Comment l’encyclopédie Wikipédia est parvenue à s’étoffer en dix ans de plus de 15 millions d’articles, répartis entre 281 éditions, pour devenir aujourd’hui, selon une étude du site Alexa, le septième site internet le plus consulté dans le monde ? Grâce à une communauté de contributeurs passionnés qui partagent leurs connaissances sur les sujets les plus incongrus, des racines bovines du littoral de la mer du Nord à la valeur propédeutique de l’espéranto. Si le site, exceptionnel par ses dimensions (et sa philosophie), a été l’objet de nombreuses études scientifiques, peu se sont intéressées jusqu’alors à cette communauté des contributeurs. Des chercheurs du département de physique théorique de l’université de Budapest (Hongrie) nous apportent aujourd’hui un éclairage sur ces geeks d’un genre particulier, et sur les différences qui apparaissent entre les éditions.
Les chercheurs hongrois ont sélectionné les 34 éditions les plus importantes, qui contiennent chacune plus de 100 000 articles (de l’édition anglaise avec 3,6 millions de pages à son équivalent slovène qui n’en compte que 109 000), et observé à quel rythme les pages se remplissent, en relevant l’heure de chaque modification (455 millions pour l’édition anglaise !). La quasi-totalité des éditions évoluent selon un même schéma universel de 24 heures. L’activité éditoriale, ralentie pendant la nuit, reprend vers 6 heures du matin pour augmenter jusqu’à midi, et atteint un pic vers 21 heures. Ces cycles dits circadiens, rencontrés partout dans la nature (à écouter une belle émission de France Inter sur ce sujet), se calquent en effet sur le rythme de l’activité générale (on retrouve les mêmes schémas temporels pour tous les moyens de communications). Certaines éditions s’éloignent pourtant de ce moule temporel.
Spécificités locales
L’activité des éditions hispanophone et lusophone est ainsi décalée de deux heures par rapport au cycle universel : faut-il en conclure qu’Espagnols et Portugais sont des lève-tard ? En réalité, ce retard est dû à la participation de contributeurs situés outre-Atlantique, en décalage horaire par rapport à la référence établie sur le continent européen. Ainsi, si le creux d’activité a lieu à 6 heures au Portugal, il intervient à 11h (heure portugaise) pour les wikipédiens de Rio de Janeiro. En analysant ce décalage, les chercheurs estiment que 60 % des contributions de la version portugaise proviennent d’Amérique du Sud, contre 35 % du Portugal ; les Espagnols alimentent la version hispanophone à hauteur de 45 %, contre 30 % pour l’Amérique du Sud et 20 % pour l’Amérique Centrale.
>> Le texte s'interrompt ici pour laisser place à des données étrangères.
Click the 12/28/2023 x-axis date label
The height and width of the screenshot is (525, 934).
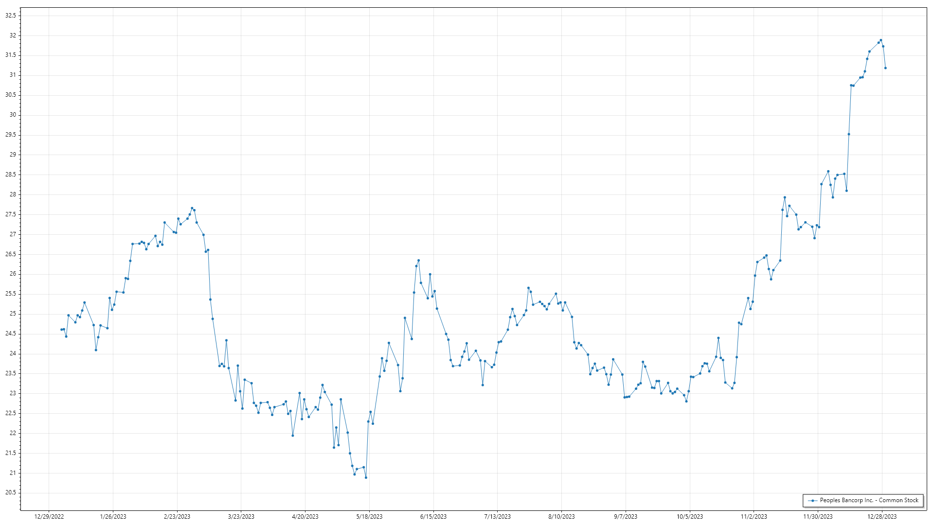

Le profil temporel de la version anglaise se distingue nettement de celui des autres éditions : il présente un maximum vers midi (la référence étant prise à l’heure du Centre, le fuseau horaire passant par le Texas et le Minnesota, au centre des États-Unis). En effet, les contributeurs à l’édition anglophone se recrutent sur tous les fuseaux horaires du globe, introduisant une quantité de décalages. De façon étonnante, bien que la majeure partie des locuteurs se situent sur le continent américain, l’Amérique du Nord ne compte que pour 51 % des contributions, face à l’Europe qui fournit 42 % des contributions à cette édition. La fuite des cerveaux a lieu même sur Wikipédia…
En suivant la même démarche, les chercheurs hongrois ont constaté que la version persane, fa.wikipedia.org, est principalement alimentée par la diaspora iranienne, localisée en Europe (30 % des contributions) et en Amérique du Nord (25 %). Un nombre important d’étudiants et d’universitaires ont en effet fui le régime de la Révolution islamique et la répression intellectuelle.
La même analyse temporelle peut être dressée non pas sur une journée mais sur une semaine. Ainsi, certaines éditions sont plus alimentées la semaine que le week-end, telles les versions allemande et italienne ; l’édition arabe se distingue par une activité accrue le vendredi, jour chômé dans un grand nombre de pays, de l’Arabie Saoudite à l’Irak en passant par l’Algérie. Au rayon des spécificités locales détectées par le rythme des contributions sur Wikipédia, la plus grande activité vespérale et nocturne des pays asiatiques (tels le Japon, la Chine et la Corée) est mise en rapport au plus grand nombre d’heures passées au travail. La réduction du temps de travail contribuerait ainsi à enrichissement du contenu de Wikipédia.
Source : T. Yasseri et al., Circadian patterns of Wikipedia editorial activity: A demographic analysis, arXiV, 8 septembre 2011.